Data records
- - -
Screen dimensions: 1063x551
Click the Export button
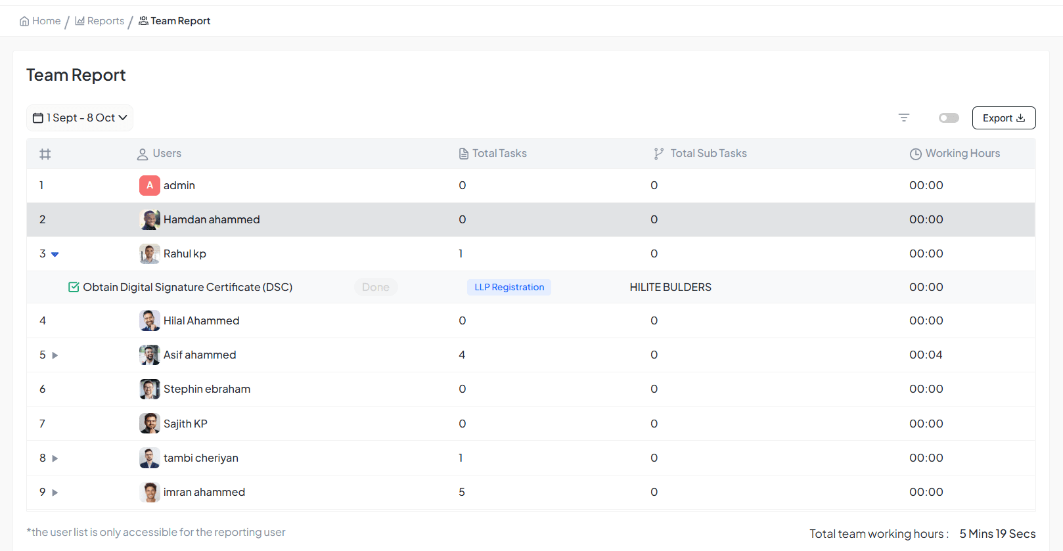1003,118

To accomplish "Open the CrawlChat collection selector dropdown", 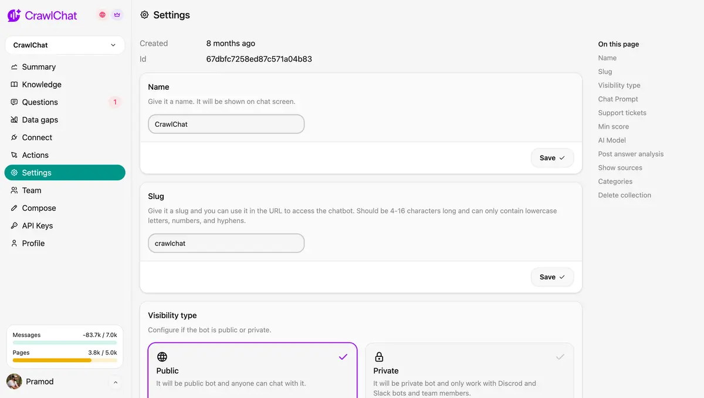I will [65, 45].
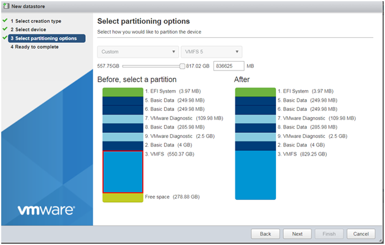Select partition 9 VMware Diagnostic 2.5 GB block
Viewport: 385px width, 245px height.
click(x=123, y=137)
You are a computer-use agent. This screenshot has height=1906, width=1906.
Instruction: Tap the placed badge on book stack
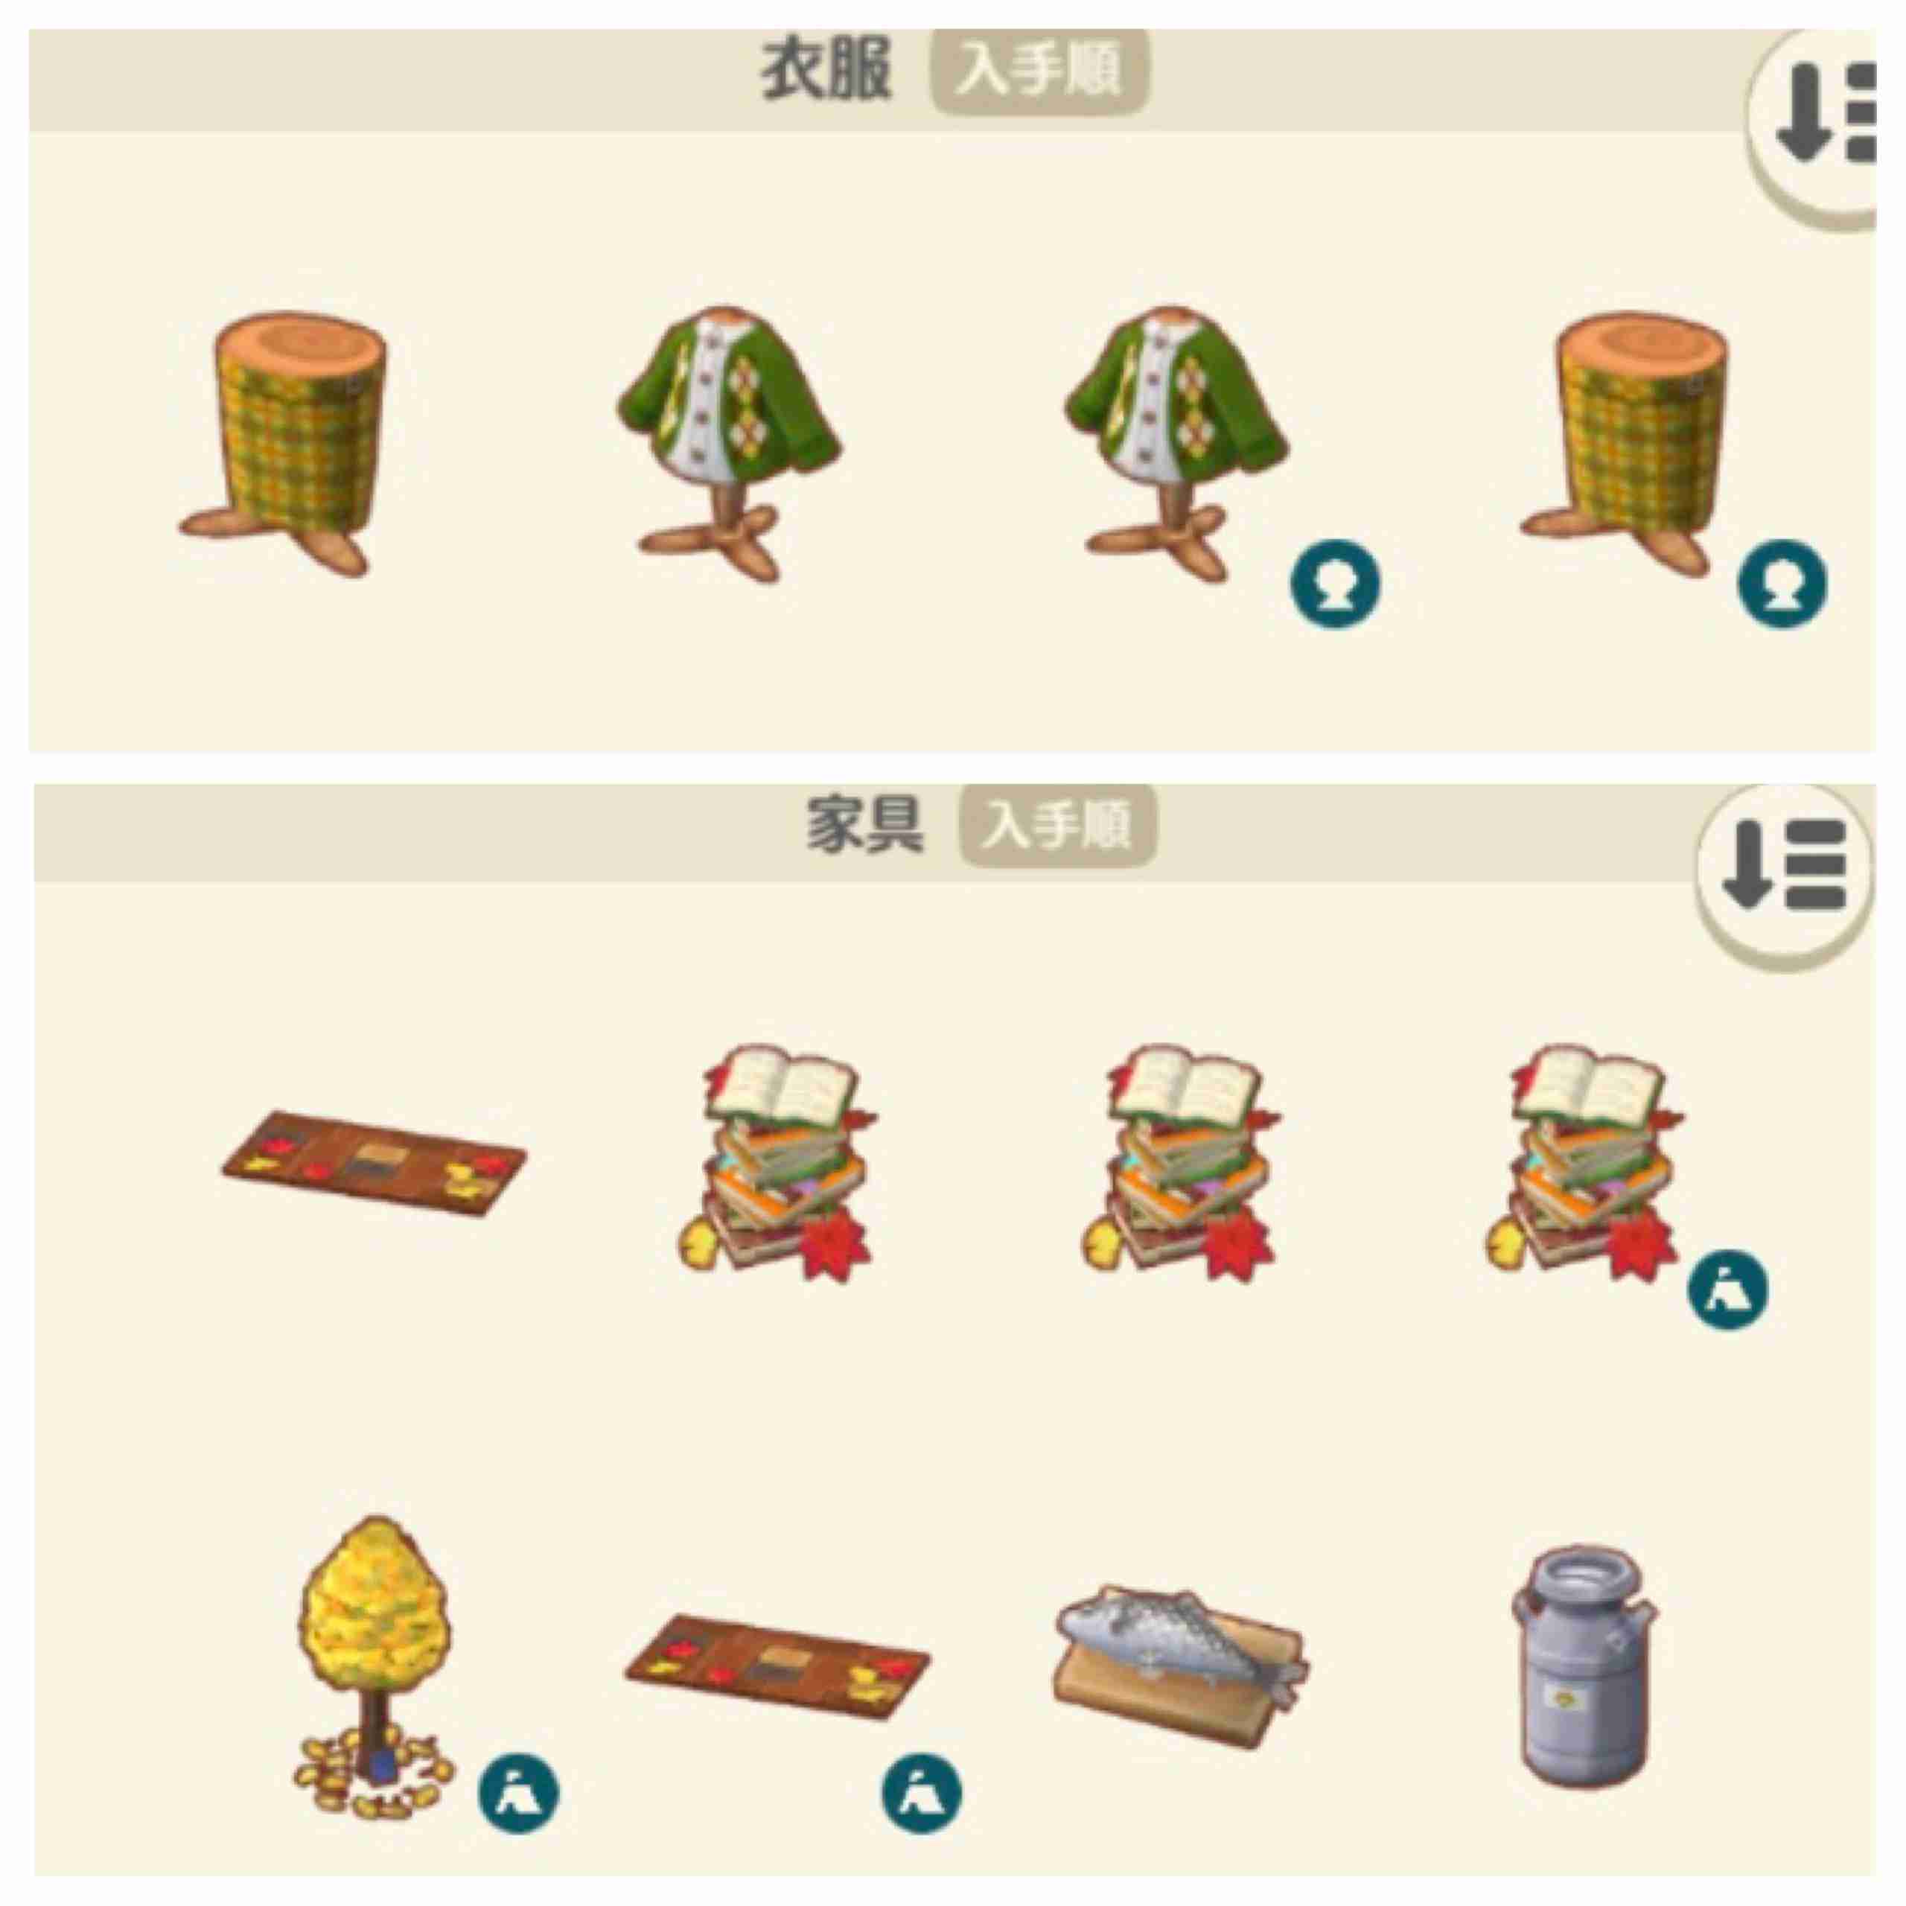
- - -
### [Task requirements]
Reproduce precisely the lines of the entries above, from the one containing "You are a computer-use" through the final one, both ends included, and omit the pictures.

### [Result]
You are a computer-use agent. This screenshot has height=1906, width=1906.
Instruction: Tap the placed badge on book stack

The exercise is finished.